Chandeliers, heavy red velvet drapery, large fresh-cut floral arrangements and gold-gilded furniture set the atmosphere for De Santis theaters, which at one time, numbered five in the Chicago area.

Today, only his Oakbrook Terrace, Ill., Drury Lane and the one in Chicago's Water Tower Place remain.

In his theaters' lobbies, large portraits of stars like Reynolds, Mickey Rooney, Wayne Newton, Andy Williams and Claudette Colbert continue as a reminder of the galaxy of stars De Santis convinced to be headliners at his theaters, the first of which opened in 1949 as a tent pavilion outside of his Martinique Restaurant in Evergreen Park, Ill.

In more recent years, entertainers like The Smothers Brothers, comedian Jerry Lewis, singer Marie Osmond and comedienne Vicki Lawrence, along with Reynolds, filled the house for De Santis and his daughter Diane Van Lente, who continues to serve as producer for all bookings.

Heron said Tony De Santis' generosity and philanthropic nature were legendary.

In 2006, De Santis also made headlines when he was called to testify in the trial of former Illinois Gov. George Ryan, about "gift" checks he had written to Ryan. However, because of his poor health, he did not appear in court.
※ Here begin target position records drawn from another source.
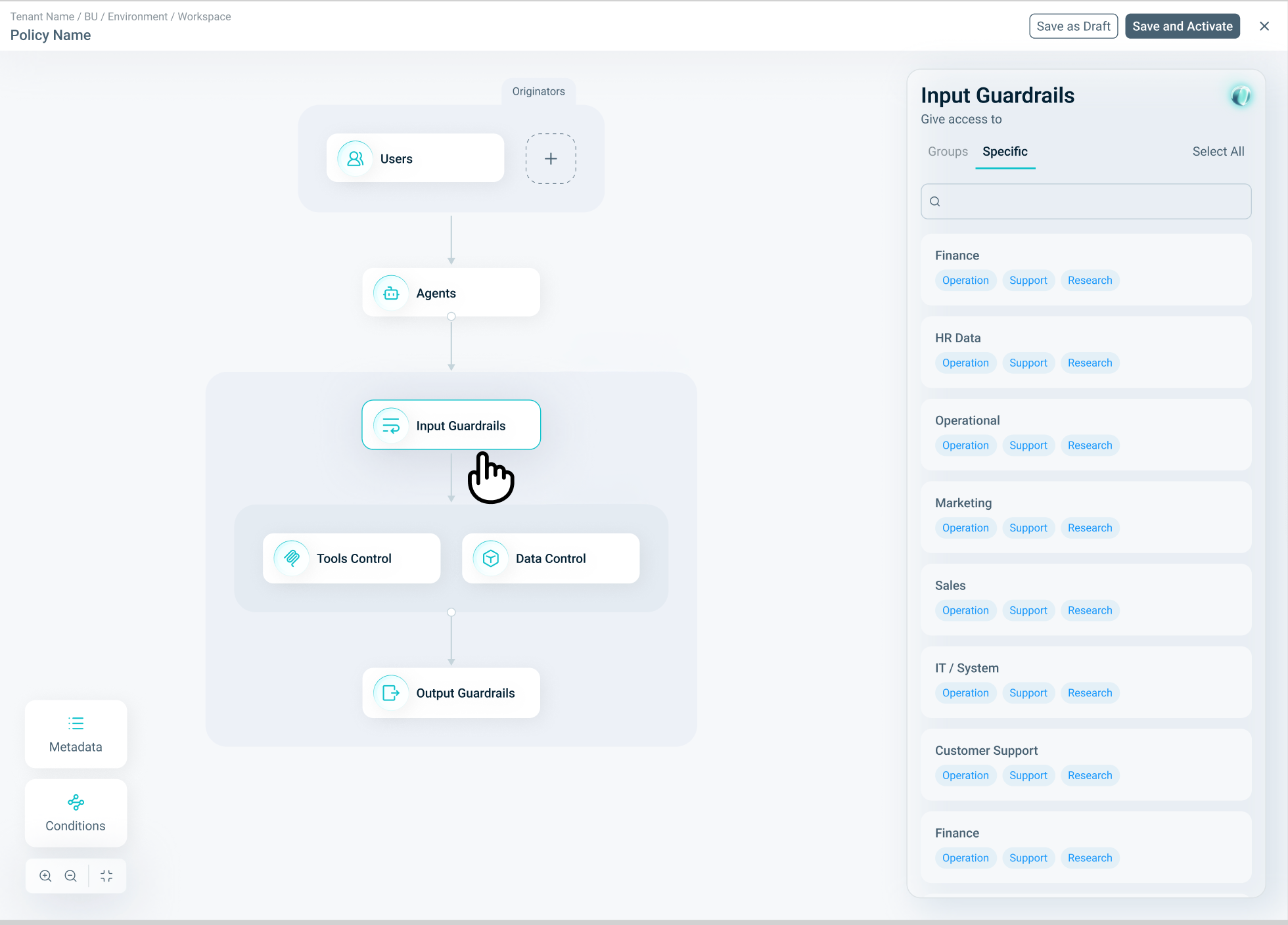Add a new originator with plus box
The height and width of the screenshot is (925, 1288).
click(551, 158)
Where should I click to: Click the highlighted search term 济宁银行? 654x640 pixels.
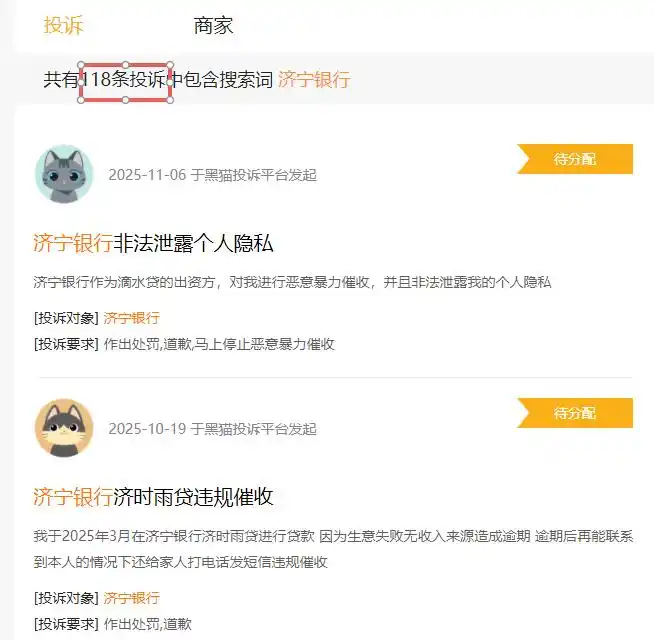(x=314, y=79)
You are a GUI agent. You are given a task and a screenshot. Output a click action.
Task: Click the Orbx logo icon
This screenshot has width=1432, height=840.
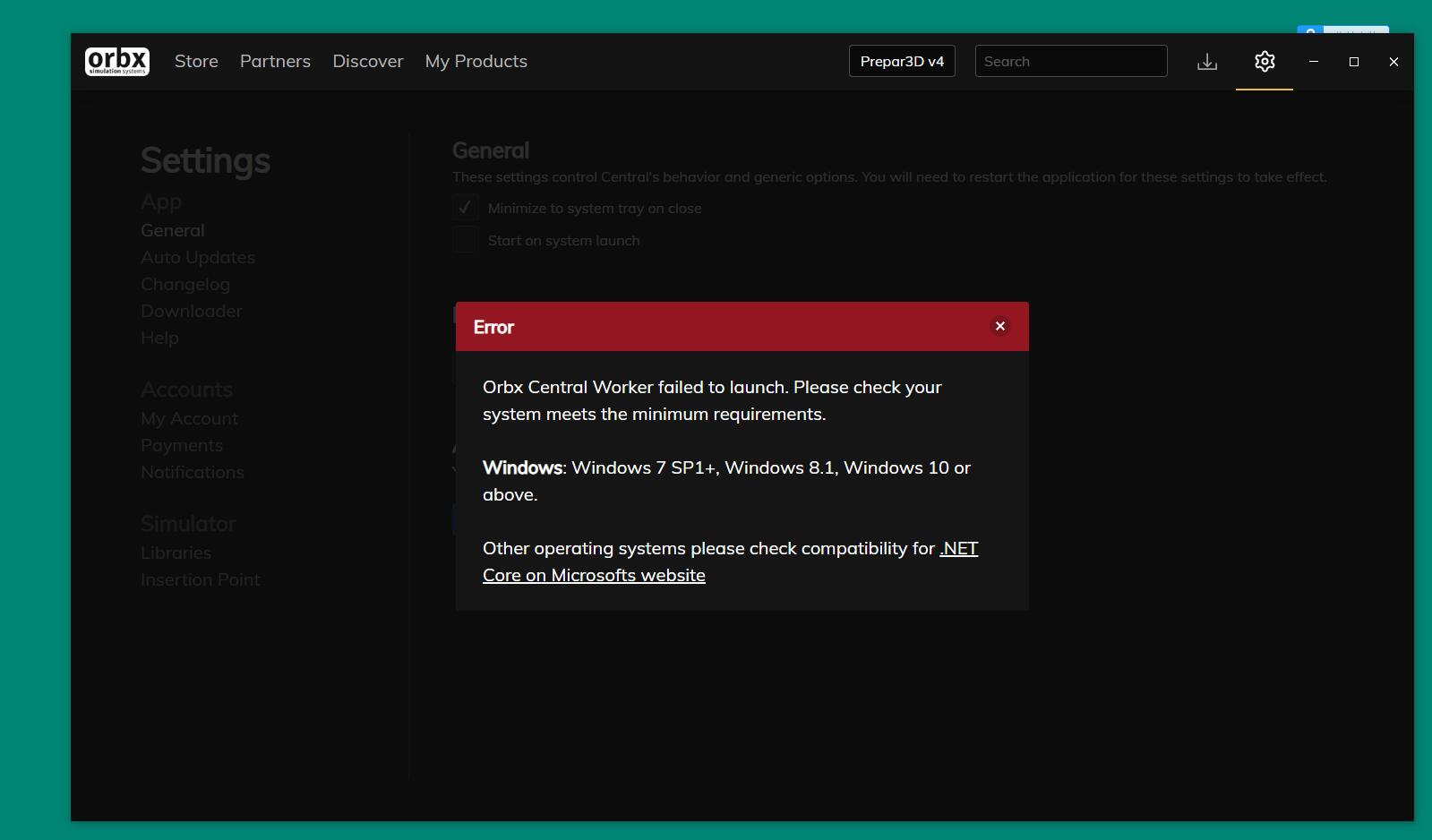[117, 61]
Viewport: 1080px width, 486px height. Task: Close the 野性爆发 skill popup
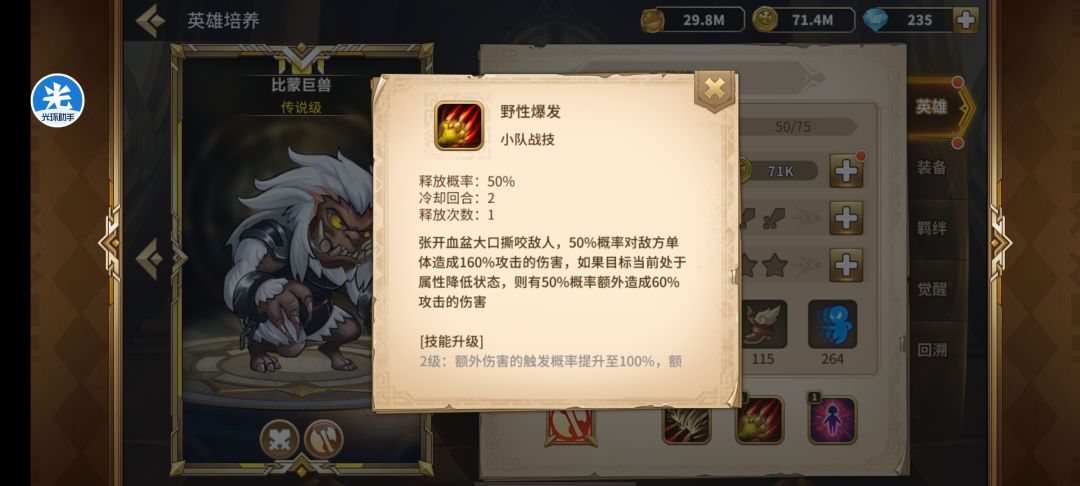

In addition to his daughter Diane, he is also survived by grandchildren Jason and Tom Van Lente and Kyle, Abbie and Drew De Santis, as well as his brother, Dane, and sister-in-law, Kay. His wife, Lucille, also in her 90s, also survives, but is in frail health.

The funeral Mass will be at 10:30 a.m. Monday at Holy Name Cathedral in Chicago. In lieu of flowers, donations are requested for Catholic Charities, in care of the Tony De Santis Fund.